Request =>
Write out everything from the first of the lines below down to the one containing "Action: click(1085, 436)" as a JSON list of strings, one string per line, leaving out blank lines.

Data in this exercise =>
· · · · ·

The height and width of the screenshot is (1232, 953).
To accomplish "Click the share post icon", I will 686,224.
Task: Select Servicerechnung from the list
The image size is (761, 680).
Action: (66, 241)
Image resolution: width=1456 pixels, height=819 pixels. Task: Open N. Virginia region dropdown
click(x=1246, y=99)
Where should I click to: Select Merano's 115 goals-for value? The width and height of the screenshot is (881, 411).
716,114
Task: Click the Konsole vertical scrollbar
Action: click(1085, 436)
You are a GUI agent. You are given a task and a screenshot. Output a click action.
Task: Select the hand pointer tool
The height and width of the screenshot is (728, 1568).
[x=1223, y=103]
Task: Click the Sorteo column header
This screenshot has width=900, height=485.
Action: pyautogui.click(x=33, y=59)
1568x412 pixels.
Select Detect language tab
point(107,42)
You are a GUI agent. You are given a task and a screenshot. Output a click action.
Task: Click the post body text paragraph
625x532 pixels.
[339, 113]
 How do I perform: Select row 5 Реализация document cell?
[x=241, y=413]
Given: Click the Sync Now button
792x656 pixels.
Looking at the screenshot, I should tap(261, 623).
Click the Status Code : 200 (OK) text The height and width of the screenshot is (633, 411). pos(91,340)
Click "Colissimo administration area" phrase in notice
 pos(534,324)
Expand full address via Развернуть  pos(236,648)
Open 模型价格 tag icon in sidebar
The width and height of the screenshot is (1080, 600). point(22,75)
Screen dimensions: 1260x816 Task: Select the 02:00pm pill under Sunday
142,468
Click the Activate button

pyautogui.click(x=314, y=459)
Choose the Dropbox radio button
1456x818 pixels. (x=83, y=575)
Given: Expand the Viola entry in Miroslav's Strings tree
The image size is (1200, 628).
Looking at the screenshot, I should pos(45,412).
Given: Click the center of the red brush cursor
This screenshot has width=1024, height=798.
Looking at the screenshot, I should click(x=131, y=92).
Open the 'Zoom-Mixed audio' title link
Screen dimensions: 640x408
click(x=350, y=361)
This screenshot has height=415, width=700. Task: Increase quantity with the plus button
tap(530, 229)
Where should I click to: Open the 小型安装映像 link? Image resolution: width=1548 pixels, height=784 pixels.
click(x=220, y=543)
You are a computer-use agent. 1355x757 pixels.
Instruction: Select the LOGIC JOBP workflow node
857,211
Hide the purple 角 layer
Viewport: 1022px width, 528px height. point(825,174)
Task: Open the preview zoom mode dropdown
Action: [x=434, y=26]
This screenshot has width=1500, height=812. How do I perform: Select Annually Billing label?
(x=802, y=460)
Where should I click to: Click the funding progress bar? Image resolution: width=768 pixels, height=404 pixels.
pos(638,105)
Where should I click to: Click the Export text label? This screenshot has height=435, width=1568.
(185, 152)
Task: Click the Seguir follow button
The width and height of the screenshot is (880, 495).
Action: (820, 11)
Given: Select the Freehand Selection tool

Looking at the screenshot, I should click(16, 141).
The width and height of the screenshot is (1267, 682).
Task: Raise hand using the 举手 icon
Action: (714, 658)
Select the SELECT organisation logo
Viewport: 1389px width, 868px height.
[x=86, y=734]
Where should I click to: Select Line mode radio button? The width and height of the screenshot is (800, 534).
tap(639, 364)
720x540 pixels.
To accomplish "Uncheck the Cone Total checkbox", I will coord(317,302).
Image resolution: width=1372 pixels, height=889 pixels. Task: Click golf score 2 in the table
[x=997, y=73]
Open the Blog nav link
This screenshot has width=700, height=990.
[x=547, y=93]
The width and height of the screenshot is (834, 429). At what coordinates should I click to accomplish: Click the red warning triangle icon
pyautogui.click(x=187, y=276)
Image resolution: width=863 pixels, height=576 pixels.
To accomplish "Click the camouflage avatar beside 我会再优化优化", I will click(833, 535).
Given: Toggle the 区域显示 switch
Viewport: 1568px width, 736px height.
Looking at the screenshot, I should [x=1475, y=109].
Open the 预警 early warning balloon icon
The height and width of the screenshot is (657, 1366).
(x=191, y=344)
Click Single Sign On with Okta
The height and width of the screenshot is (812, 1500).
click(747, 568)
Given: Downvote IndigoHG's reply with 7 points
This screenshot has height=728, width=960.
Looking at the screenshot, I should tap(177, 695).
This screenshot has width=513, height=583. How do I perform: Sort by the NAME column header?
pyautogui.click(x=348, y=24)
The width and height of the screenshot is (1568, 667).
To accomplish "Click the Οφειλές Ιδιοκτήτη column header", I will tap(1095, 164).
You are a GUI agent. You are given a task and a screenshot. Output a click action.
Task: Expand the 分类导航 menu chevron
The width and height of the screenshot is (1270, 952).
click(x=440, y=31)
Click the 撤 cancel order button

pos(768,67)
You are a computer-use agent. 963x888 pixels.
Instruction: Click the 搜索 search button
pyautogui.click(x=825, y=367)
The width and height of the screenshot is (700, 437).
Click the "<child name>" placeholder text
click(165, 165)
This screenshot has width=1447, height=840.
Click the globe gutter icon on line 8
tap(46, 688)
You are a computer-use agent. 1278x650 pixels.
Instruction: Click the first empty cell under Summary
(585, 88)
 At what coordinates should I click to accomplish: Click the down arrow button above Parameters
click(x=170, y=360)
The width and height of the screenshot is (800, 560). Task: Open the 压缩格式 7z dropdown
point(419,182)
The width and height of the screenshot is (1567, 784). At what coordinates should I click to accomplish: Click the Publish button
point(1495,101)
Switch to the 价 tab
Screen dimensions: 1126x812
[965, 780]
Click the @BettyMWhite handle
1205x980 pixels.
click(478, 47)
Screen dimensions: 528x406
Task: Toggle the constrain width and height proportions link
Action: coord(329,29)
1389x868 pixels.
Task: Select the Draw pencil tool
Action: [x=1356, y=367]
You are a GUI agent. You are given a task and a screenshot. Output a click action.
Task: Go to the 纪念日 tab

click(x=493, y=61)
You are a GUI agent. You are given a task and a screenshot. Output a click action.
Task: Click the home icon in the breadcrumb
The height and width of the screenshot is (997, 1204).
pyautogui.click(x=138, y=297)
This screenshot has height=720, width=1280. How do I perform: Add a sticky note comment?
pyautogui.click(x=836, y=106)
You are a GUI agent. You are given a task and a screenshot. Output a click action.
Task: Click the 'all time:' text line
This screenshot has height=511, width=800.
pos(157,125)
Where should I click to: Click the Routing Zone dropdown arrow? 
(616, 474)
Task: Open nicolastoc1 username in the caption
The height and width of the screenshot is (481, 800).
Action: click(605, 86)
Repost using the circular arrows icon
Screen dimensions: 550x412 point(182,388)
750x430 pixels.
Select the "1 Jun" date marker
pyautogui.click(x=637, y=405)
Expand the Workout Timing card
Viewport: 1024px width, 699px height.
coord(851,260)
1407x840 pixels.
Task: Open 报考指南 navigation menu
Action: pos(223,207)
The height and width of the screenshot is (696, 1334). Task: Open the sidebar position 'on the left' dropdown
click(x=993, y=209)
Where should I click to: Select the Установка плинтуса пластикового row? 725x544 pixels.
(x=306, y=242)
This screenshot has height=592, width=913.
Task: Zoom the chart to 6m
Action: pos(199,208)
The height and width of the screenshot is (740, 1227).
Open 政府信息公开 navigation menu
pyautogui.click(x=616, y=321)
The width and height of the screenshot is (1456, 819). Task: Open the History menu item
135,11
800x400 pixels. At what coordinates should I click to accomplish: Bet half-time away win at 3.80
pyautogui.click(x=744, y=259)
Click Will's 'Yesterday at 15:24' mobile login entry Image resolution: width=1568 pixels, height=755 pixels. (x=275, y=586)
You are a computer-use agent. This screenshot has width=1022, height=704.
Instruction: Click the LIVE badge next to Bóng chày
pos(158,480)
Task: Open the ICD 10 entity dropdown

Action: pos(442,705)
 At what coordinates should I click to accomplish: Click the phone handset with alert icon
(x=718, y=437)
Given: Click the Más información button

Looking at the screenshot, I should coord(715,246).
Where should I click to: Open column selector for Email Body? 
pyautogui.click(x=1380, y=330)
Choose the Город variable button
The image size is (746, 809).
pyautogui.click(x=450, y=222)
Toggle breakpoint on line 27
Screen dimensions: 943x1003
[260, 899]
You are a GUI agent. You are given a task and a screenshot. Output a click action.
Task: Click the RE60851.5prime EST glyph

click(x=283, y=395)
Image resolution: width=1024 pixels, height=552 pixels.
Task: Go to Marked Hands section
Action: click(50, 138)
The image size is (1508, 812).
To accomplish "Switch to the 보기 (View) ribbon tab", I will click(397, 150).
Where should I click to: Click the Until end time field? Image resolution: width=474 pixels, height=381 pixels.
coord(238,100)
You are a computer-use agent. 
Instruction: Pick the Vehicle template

· · · · ·

Solution to this task =>
[
  "The height and width of the screenshot is (1232, 953).",
  "To accomplish \"Click the share post icon\", I will 686,224.",
  "Task: Select Servicerechnung from the list",
  "The image size is (761, 680).",
  "Action: (66, 241)",
  "Image resolution: width=1456 pixels, height=819 pixels. Task: Open N. Virginia region dropdown",
  "click(x=1246, y=99)",
  "Where should I click to: Select Merano's 115 goals-for value? The width and height of the screenshot is (881, 411).",
  "716,114",
  "Task: Click the Konsole vertical scrollbar",
  "Action: click(1085, 436)"
]